Seppuku_by_eidemon666

Per molti anni continuai a sostenere ch’ero capace di ricordare cose viste all’epoca della mia nascita. Da principio, ogni volta che lo dicevo, i grandi si mettevano a ridere, ma poi, sospettando la velleità di raggirarli, guardavano con astio la faccia pallida di quel fanciullino senza fanciullezza. Di quando in quando mi capitava di dirlo in presenza di visitatori che non erano intimi amici di famiglia; allora la mia nonna, per paura che mi giudicassero un idiota, mi dava seccamente sulla voce ordinandomi di andar a giocare altrove.

Yukio Mishima
Confessioni di una maschera

Yukio Mishima ha scritto, credo, una biografia. Una anonima biografia perché il personaggio principale del libro non ha nome. Confessa, nel profondo intimo e segreto all’interno della maschera, la sua lenta maturazione di anima omosessuale, con gli incubi e le visioni di morte causati dal prendere coscienza della propria diversità. Mentre l’esterno di quello stesso diaframma, è in continuo e sfibrante confronto con una cultura dalle norme sociali e comportamentali ben più che rigide e che il protagonista si sforza di rispettare. L’uomo cerca gli altri esseri umani per comprendere quanto è eguale a loro eppure quanto ne è distante. Unici e irripetibili, ma inter pares. Fu il primo dei suoi libri a portarlo alla notorietà anche nel mondo occidentale e ovviamente rimane nella memoria collettiva per il suo suicidio rituale, sekkupu, il 25 novembre del 1970. Amore e thanatos.
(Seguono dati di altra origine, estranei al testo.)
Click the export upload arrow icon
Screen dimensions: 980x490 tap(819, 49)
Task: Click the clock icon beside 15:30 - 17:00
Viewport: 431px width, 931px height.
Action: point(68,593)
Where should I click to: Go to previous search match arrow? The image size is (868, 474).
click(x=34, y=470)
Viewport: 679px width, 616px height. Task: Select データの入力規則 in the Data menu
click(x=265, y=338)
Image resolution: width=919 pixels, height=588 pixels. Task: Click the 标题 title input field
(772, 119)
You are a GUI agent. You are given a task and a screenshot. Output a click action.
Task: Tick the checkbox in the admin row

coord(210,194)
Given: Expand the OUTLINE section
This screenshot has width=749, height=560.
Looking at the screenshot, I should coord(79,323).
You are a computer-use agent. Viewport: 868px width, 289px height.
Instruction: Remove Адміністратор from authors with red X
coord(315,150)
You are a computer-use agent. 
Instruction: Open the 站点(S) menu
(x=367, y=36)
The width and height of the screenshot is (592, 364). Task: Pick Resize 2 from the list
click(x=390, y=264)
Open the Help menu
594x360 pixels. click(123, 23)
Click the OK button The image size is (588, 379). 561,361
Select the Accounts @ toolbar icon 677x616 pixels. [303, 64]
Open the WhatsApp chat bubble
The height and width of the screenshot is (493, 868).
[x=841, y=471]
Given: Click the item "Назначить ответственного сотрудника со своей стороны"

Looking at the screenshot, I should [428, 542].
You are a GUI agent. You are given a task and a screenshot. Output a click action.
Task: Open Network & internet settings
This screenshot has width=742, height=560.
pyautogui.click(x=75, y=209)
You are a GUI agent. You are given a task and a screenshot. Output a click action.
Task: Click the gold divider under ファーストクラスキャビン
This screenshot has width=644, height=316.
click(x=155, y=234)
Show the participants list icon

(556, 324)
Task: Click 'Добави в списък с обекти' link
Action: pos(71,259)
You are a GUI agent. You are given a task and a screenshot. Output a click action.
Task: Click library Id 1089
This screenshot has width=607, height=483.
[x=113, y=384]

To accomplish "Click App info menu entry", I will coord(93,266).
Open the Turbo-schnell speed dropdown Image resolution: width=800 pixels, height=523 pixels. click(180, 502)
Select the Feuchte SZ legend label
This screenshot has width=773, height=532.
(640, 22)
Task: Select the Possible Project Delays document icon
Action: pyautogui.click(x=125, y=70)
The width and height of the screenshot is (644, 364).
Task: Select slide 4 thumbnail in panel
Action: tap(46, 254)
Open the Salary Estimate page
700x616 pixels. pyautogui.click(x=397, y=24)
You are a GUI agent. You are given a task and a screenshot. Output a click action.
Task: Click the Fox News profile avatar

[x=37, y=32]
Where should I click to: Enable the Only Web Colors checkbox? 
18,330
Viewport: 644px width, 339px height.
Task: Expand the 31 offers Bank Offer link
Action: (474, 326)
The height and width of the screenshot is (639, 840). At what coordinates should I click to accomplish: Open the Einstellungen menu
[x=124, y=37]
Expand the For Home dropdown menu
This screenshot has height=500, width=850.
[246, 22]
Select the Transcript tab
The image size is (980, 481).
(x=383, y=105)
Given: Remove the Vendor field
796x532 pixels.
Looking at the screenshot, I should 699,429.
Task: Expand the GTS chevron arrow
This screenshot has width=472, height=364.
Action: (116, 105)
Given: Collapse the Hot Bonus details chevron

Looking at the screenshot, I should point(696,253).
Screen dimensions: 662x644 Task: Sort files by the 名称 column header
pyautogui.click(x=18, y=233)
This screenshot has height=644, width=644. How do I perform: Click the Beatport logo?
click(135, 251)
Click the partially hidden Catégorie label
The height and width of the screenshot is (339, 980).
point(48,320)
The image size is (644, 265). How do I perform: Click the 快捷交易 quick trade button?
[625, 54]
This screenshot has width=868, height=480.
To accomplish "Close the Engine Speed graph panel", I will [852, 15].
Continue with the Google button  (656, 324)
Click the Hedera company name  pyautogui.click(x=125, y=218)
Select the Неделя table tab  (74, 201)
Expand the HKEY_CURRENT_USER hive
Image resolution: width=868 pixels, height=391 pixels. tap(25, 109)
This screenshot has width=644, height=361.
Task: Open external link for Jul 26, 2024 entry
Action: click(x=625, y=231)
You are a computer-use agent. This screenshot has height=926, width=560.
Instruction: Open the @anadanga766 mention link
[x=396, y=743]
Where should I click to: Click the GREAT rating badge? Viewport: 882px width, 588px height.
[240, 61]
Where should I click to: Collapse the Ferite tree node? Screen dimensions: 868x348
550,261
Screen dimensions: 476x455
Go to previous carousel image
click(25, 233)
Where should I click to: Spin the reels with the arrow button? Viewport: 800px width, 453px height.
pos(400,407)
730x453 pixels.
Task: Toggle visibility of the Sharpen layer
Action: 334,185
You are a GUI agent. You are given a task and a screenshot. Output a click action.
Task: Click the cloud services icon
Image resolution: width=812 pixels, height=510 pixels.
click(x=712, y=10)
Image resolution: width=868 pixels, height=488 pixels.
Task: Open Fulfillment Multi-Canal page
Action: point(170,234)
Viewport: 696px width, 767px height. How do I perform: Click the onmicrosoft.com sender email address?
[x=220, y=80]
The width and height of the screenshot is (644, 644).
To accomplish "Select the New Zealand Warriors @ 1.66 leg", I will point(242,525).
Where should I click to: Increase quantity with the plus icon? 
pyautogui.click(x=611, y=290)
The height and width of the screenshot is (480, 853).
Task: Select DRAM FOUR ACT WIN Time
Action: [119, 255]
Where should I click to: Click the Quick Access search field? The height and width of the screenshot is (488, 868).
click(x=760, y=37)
Photo: eidemon666.deviantart.com

Il caso Eddy Bellegueule – Édouard Louis

omosessualità

Della mia infanzia non ho alcun ricordo lieto. non voglio dire che, in quegli anni, io non abbia mai provato dei sentimenti di felicità o di gioia. Semplicemente , la sofferenza è totalitaria ciò che non rientra nel suo sistema, lo fa scomparire.
Nel corridoio sono comparsi due ragazzi, il primo, grande, con i capelli rossi mi ha sputato in faccia Beccati questo.
lo sputo è colato lentamente sulla mia faccia, giallo e denso, come il catarro sonoro che ostruisce la gola dei vecchi o dei malati, dall’odore forte e nauseabondo. Le risa acute, stridenti, dei due ragazzi Guarda ha la faccia piena quel figlio di puttana. Mi cola dall’occhio fino alle labbra, mi entra in bocca. Non ho il coraggio di asciugarmi: potrei farlo, basterebbe passarci su la manica. Basterebbe una frazione di secondo, un gesto minimo perché lo sputo non entrasse in contatto con le mie labbra, ma non lo faccio, per paura che quelli si sentano offesi, per paura che si arrabbino ancora di più.

Incipit di Il caso Eddy Bellegueule
Édouard Louis

Eddy Bellegueule è il vero nome dell’autore del libro, fuggito dalla crudeltà meschina del mondo rurale francese per trasformarsi in Édouard Louis. Non una fuga per togliersi da una situazione scomoda, bensì una fuga meditata, dopo svariati tentativi di essere come tutti. Il nocciolo del problema è sempre la diversità, la mancanza dell’accettazione sociale della diversità. Ma gli scrittori, per primi, dovrebbero essere aperti ad ogni accettazione e ad ogni minoranza. Gli scrittori dovrebbero allenare più degli altri il proprio pensiero all’accettazione del non convenzionale. O almeno, così dovrebbe essere.